Je suis architecte. Cependant, je n’exerce plus depuis que j’ai commencé à travailler dans mon organisation en 2006, qui s’appelait alors le secrétariat général aux affaires européennes. En tant qu’experte, j’ai été chargé de programmes de coopération transfrontalière. Au fil des années, l’unité de coopération transfrontalière a été créée en 2010, où j’ai été nommé coordinatrice et de jeunes collègues m’ont rejoint. En 2019, le département des programmes CTF a été créé et j’ai été nommé chef du département. Nous sommes passés d’une tâche individuelle à un grand département avec d’énormes responsabilités. Nous sommes en charge de négocier au plus haut niveau avec la Commission européenne, comme les accords de financement, jusque dans les moindres détails de mise en œuvre des projets. Nous avons la chance de voir le cycle complet de nos tâches, de notre travail acharné au bureau jusqu’aux résultats obtenus par les projets sur le terrain. Cela me donne, à moi et à mon équipe, la plus grande satisfaction au travail, car nous ne sommes jamais éloignés d’aucune partie du travail, sachant que cela signifie toujours quelque chose dans les régions éligibles. Cette satisfaction est ce qui maintient notre travail malgré tous les défis auxquels nous sommes confrontés.

Selon les données de la Banque mondiale de 2022, la participation des femmes au marché du travail en Turquie est de 33,2 %, ce qui est assez élevé par rapport aux autres pays méditerranéens alentours. Pourriez-vous s’il vous plaît partager quelques bonnes pratiques mises en œuvre dans votre pays pour contribuer à l’augmentation de la participation des femmes sur le marché du travail ?

La Turquie a adopté plusieurs plans d’action visant à l’autonomisation des femmes. Il s’agit notamment du document de stratégie et du plan d’action pour l’autonomisation des femmes. Ceux-ci sont couverts par les chapitres 23 (pouvoir judiciaire et droits fondamentaux) et 19 (emploi et politique sociale) au cours des négociations d’adhésion avec l’UE.

En ce qui concerne spécifiquement la participation des femmes au marché du travail, plusieurs législations et stratégies ont été appliquées pour encourager l’emploi et l’entrepreneuriat des femmes. Les travaux sont en cours pour la Stratégie nationale pour l’emploi 2024-2028 et la Stratégie pour l’autonomisation des femmes et le Plan d’action 2024-2028.

La Turquie a rejoint le programme Interreg NEXT MED. Quelles sont vos attentes concernant la participation des organisations turques à des projets liés à l’inclusion des femmes sur le marché du travail ?
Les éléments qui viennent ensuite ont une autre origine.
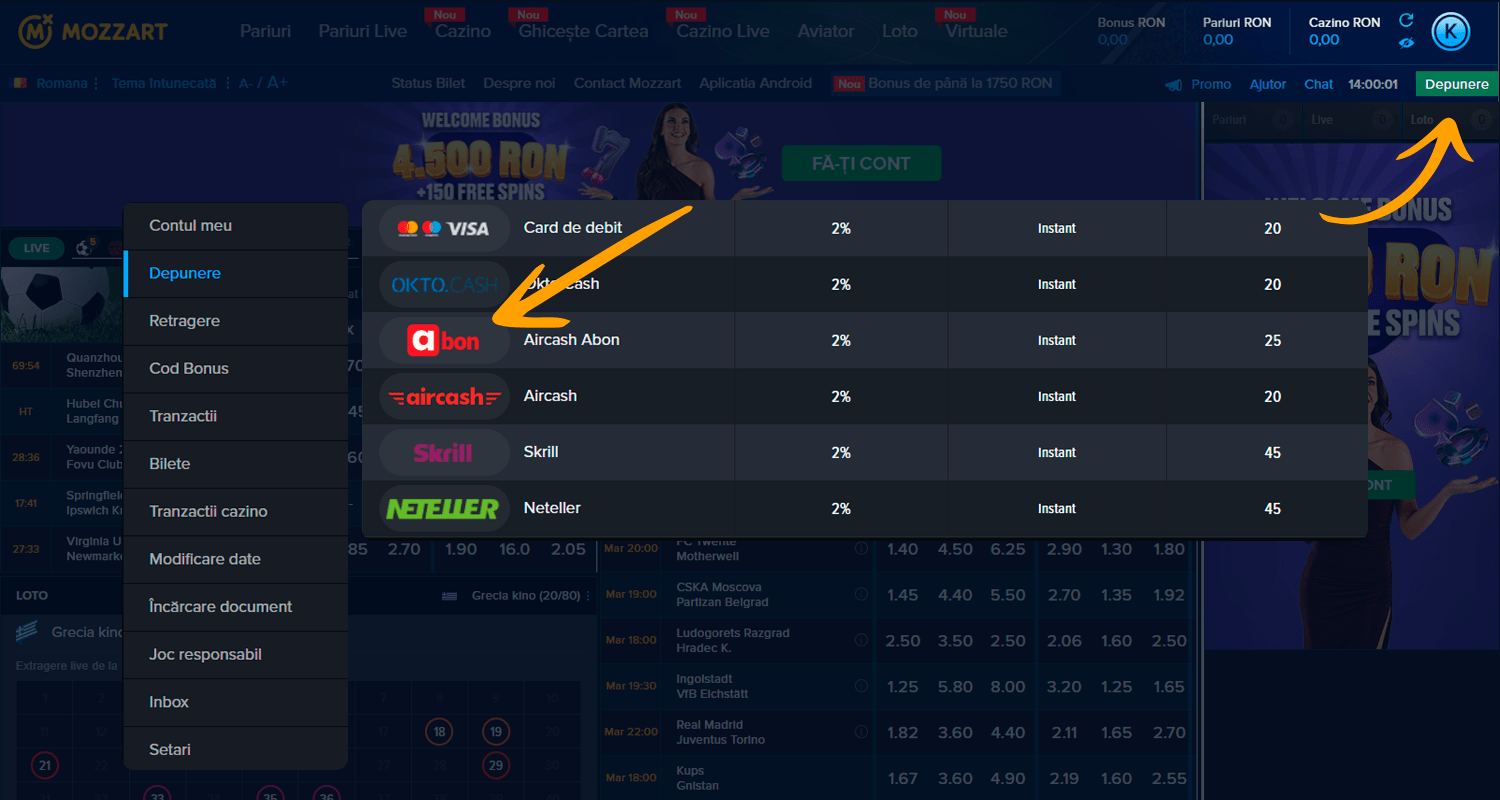
Task: Decrease font size with A-
Action: [x=246, y=83]
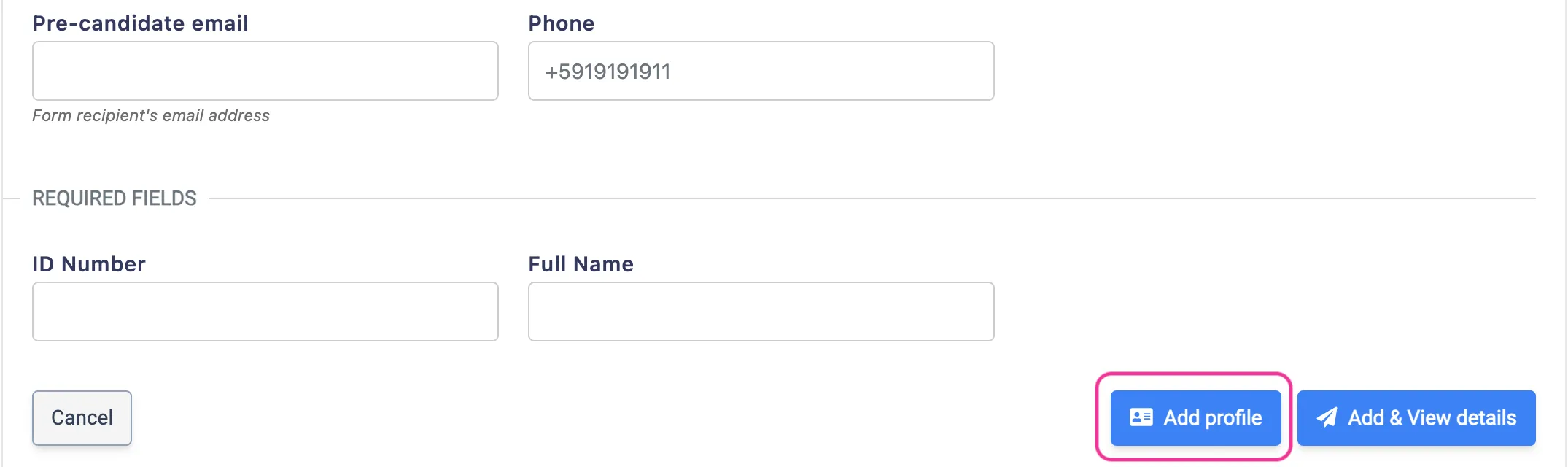The height and width of the screenshot is (467, 1568).
Task: Select the Pre-candidate email input field
Action: (x=265, y=70)
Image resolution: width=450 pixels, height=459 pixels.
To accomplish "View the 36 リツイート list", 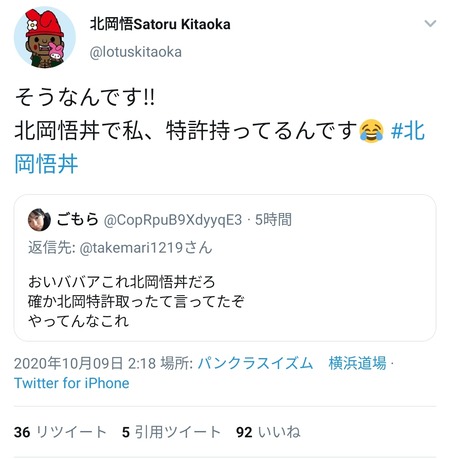I will point(60,432).
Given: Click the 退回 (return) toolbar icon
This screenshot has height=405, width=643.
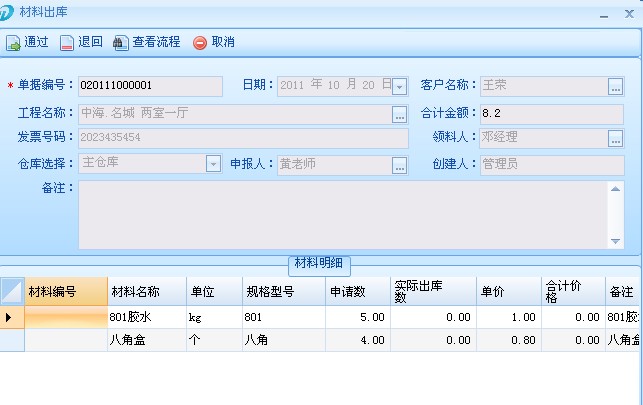Looking at the screenshot, I should click(x=67, y=43).
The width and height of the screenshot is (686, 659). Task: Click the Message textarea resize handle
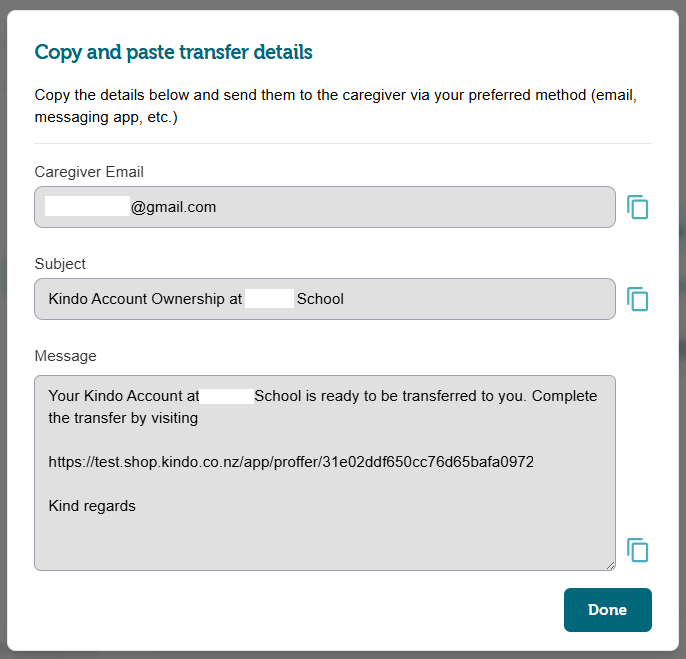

Tout d’abord, permettez-moi de commencer par dire que nous sommes très heureux de rejoindre le programme Interreg NEXT MED. Dans nos deux autres programmes, à savoir les programmes Bulgarie-Turquie et CTF du bassin de la mer Noire, nous avons mené des projets liés à l’autonomisation des femmes. Pour citer quelques exemples, au cours de la période 2007-2013, nous avons eu un projet dans le cadre du programme Bulgarie-Turquie CTF, intitulé « La femme est une femme partout » dont deux ONG étaient les bénéficiaires, se concentrant sur les problèmes sociaux des femmes des deux côtés de la frontière et le développement de solutions communes.

Un autre exemple est tiré du même programme de la période 2014-2020, intitulé « ECO WOMAN – Initiatives pour gérer les ressources naturelles pour une vie meilleure » dont les bénéficiaires étaient une ONG de femmes (Bulgarie) et la Chambre de commerce d’Edirne (Turquie). Les activités du projet comprenaient des formations et des mises en œuvre liées à la protection de l’environnement, pour un marché du travail sensible à l’environnement et ciblant les femmes.

Un troisième exemple est celui du programme IEV Bassin de la mer Noire. Le titre du projet est « Connexion pour l’entrepreneuriat des femmes de la mer Noire – Autonomiser les femmes grâce au tourisme – WE TOUR ». KAGİDER (Association des femmes entrepreneurs de Turquie) est le bénéficiaire turc du projet.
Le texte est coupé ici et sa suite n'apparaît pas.